Retype all of the data below line for line, without any changes.

Given data:
## Begin
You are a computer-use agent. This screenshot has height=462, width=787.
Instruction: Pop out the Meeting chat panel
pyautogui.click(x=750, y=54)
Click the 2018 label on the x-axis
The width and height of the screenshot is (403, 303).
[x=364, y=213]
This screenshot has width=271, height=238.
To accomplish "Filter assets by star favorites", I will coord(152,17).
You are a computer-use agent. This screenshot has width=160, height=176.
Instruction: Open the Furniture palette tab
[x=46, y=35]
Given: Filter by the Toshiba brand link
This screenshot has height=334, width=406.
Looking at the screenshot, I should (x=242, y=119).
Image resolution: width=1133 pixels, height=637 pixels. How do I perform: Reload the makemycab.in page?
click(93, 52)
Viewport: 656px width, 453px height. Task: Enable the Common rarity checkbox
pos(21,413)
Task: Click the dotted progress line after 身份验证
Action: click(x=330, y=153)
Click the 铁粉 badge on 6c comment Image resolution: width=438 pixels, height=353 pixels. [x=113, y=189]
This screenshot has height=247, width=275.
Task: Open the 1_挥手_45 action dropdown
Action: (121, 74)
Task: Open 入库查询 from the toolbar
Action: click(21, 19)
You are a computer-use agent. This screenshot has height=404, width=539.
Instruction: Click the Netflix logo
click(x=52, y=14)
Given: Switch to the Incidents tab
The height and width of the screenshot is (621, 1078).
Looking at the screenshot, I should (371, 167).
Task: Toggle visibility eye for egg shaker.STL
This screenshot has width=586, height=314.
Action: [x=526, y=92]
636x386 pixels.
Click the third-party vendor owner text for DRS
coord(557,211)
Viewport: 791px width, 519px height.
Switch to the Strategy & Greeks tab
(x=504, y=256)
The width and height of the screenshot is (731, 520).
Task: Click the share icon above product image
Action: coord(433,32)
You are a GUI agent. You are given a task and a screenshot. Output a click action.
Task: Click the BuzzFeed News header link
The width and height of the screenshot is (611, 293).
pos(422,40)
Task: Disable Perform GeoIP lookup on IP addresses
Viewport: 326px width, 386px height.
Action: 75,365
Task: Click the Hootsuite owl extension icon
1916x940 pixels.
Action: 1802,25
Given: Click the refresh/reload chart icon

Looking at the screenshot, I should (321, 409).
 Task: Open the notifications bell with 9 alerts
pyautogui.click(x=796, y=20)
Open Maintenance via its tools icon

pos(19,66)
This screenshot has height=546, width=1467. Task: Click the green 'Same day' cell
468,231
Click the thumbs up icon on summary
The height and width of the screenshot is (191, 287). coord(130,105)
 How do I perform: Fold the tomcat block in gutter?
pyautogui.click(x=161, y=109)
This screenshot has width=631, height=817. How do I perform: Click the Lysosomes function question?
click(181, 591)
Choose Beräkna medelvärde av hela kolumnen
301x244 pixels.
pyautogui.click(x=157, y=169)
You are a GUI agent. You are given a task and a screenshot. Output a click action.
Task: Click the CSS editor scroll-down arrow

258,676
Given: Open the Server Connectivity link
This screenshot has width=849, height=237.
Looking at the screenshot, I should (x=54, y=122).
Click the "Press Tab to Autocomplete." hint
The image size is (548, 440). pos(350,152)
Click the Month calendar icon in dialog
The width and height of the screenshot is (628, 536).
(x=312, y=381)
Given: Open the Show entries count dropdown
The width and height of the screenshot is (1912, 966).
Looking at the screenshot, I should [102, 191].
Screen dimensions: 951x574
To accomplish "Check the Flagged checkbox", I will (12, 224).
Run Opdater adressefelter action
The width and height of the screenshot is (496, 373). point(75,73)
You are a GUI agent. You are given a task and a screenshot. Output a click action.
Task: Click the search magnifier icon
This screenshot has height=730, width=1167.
## End
Correct output:
You are a computer-use agent. This screenshot has height=462, width=787.
Instruction: Pop out the Meeting chat panel
pyautogui.click(x=750, y=54)
Click the 2018 label on the x-axis
The width and height of the screenshot is (403, 303).
[x=364, y=213]
This screenshot has width=271, height=238.
To accomplish "Filter assets by star favorites", I will coord(152,17).
You are a computer-use agent. This screenshot has width=160, height=176.
Instruction: Open the Furniture palette tab
[x=46, y=35]
Given: Filter by the Toshiba brand link
This screenshot has height=334, width=406.
Looking at the screenshot, I should (x=242, y=119).
Image resolution: width=1133 pixels, height=637 pixels. How do I perform: Reload the makemycab.in page?
click(93, 52)
Viewport: 656px width, 453px height. Task: Enable the Common rarity checkbox
pos(21,413)
Task: Click the dotted progress line after 身份验证
Action: click(x=330, y=153)
Click the 铁粉 badge on 6c comment Image resolution: width=438 pixels, height=353 pixels. [x=113, y=189]
This screenshot has height=247, width=275.
Task: Open the 1_挥手_45 action dropdown
Action: (121, 74)
Task: Open 入库查询 from the toolbar
Action: click(21, 19)
You are a computer-use agent. This screenshot has height=404, width=539.
Instruction: Click the Netflix logo
click(x=52, y=14)
Given: Switch to the Incidents tab
The height and width of the screenshot is (621, 1078).
Looking at the screenshot, I should (371, 167).
Task: Toggle visibility eye for egg shaker.STL
This screenshot has width=586, height=314.
Action: [x=526, y=92]
636x386 pixels.
Click the third-party vendor owner text for DRS
coord(557,211)
Viewport: 791px width, 519px height.
Switch to the Strategy & Greeks tab
(x=504, y=256)
The width and height of the screenshot is (731, 520).
Task: Click the share icon above product image
Action: coord(433,32)
You are a GUI agent. You are given a task and a screenshot. Output a click action.
Task: Click the BuzzFeed News header link
The width and height of the screenshot is (611, 293).
pos(422,40)
Task: Disable Perform GeoIP lookup on IP addresses
Viewport: 326px width, 386px height.
Action: 75,365
Task: Click the Hootsuite owl extension icon
1916x940 pixels.
Action: 1802,25
Given: Click the refresh/reload chart icon

Looking at the screenshot, I should (321, 409).
 Task: Open the notifications bell with 9 alerts
pyautogui.click(x=796, y=20)
Open Maintenance via its tools icon

pos(19,66)
This screenshot has height=546, width=1467. Task: Click the green 'Same day' cell
468,231
Click the thumbs up icon on summary
The height and width of the screenshot is (191, 287). coord(130,105)
 How do I perform: Fold the tomcat block in gutter?
pyautogui.click(x=161, y=109)
This screenshot has width=631, height=817. How do I perform: Click the Lysosomes function question?
click(181, 591)
Choose Beräkna medelvärde av hela kolumnen
301x244 pixels.
pyautogui.click(x=157, y=169)
You are a GUI agent. You are given a task and a screenshot. Output a click action.
Task: Click the CSS editor scroll-down arrow

258,676
Given: Open the Server Connectivity link
This screenshot has width=849, height=237.
Looking at the screenshot, I should (x=54, y=122).
Click the "Press Tab to Autocomplete." hint
The image size is (548, 440). pos(350,152)
Click the Month calendar icon in dialog
The width and height of the screenshot is (628, 536).
(x=312, y=381)
Given: Open the Show entries count dropdown
The width and height of the screenshot is (1912, 966).
Looking at the screenshot, I should [102, 191].
Screen dimensions: 951x574
To accomplish "Check the Flagged checkbox", I will (12, 224).
Run Opdater adressefelter action
The width and height of the screenshot is (496, 373). point(75,73)
You are a GUI agent. You are given a task and a screenshot. Output a click action.
Task: Click the search magnifier icon
This screenshot has height=730, width=1167.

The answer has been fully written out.